▽

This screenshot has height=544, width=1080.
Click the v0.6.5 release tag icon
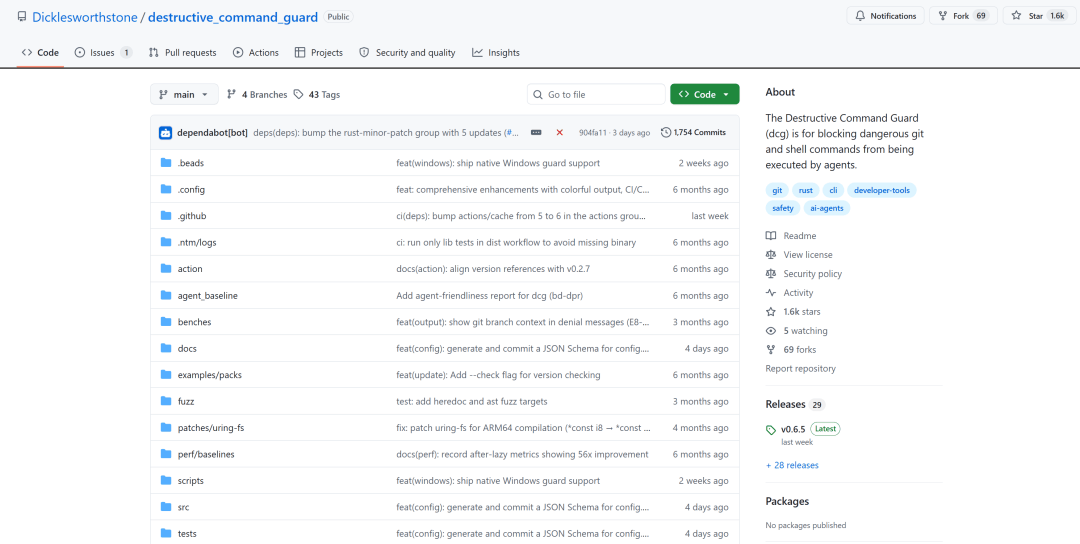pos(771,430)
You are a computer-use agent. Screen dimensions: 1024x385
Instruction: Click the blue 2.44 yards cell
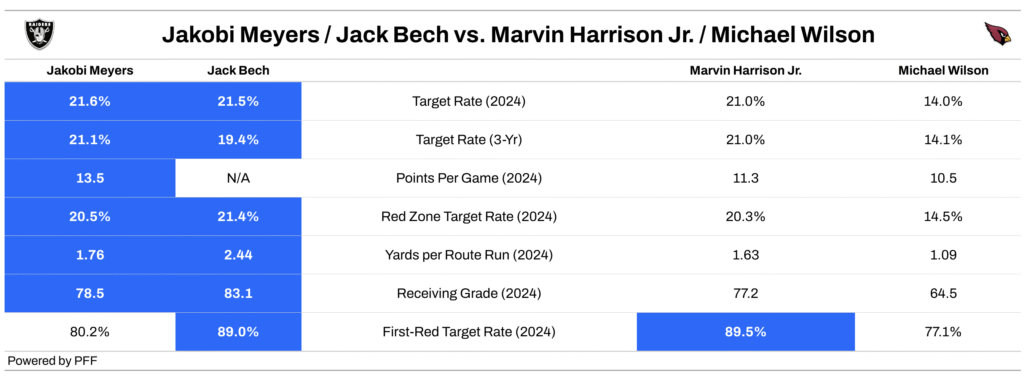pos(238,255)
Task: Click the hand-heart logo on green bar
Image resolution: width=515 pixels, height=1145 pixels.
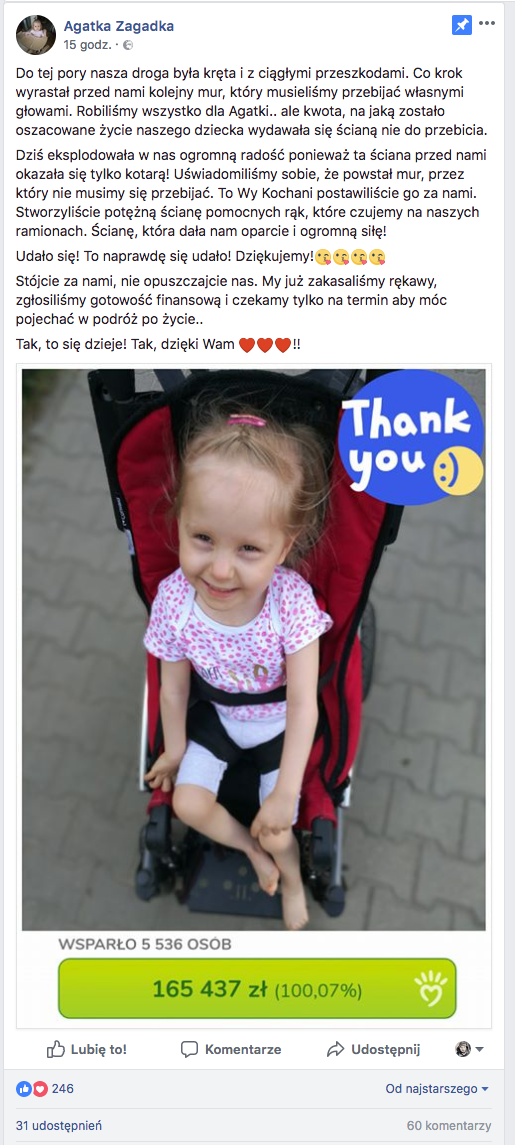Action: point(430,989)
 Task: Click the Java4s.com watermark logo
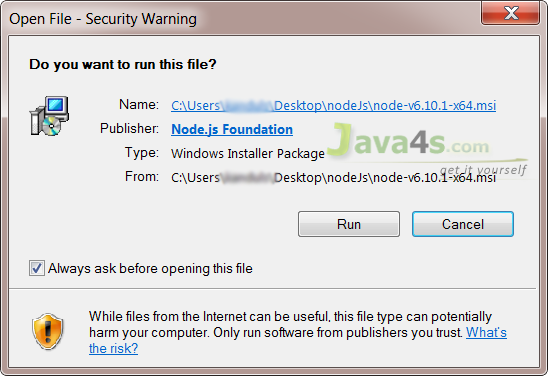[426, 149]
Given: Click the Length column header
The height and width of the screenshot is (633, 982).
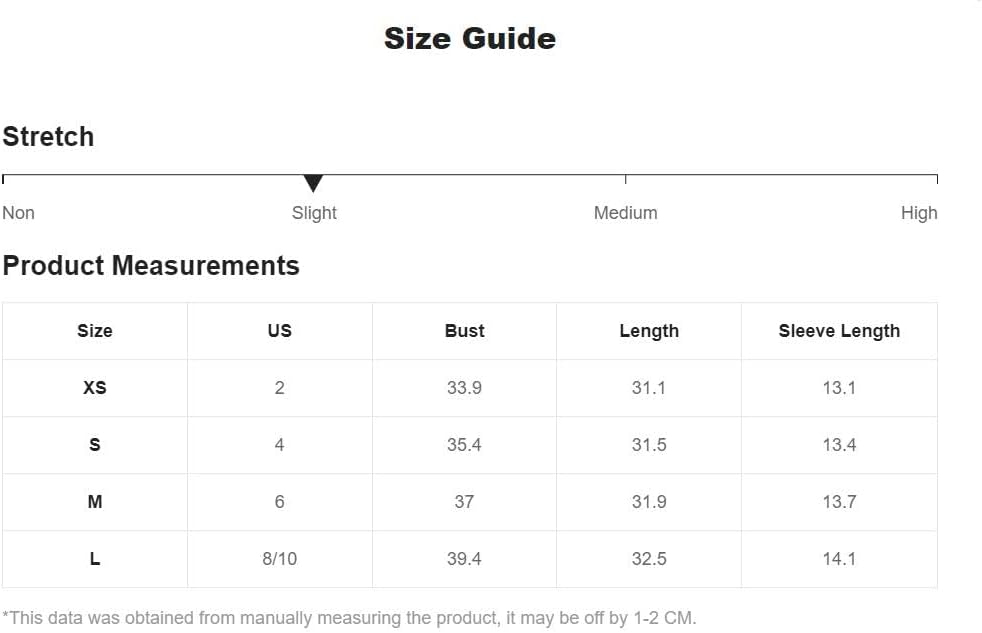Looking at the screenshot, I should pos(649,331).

△
▽

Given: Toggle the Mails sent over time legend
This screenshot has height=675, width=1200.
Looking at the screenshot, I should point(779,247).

△

EXERCISE GOAL -> Beginning at the line that has "This screenshot has height=544, width=1080." and ending at the line that has "Task: Click the hand-heart logo on green bar", restate the listing above word for word, pictures left out.

RESULT FOR THIS EXERCISE ->
This screenshot has height=544, width=1080.
Click the v0.6.5 release tag icon
pos(771,430)
You are a computer-use agent. Screen dimensions: 1024x385
Instruction: Click the blue 2.44 yards cell
pos(238,255)
Task: Click the hand-heart logo on green bar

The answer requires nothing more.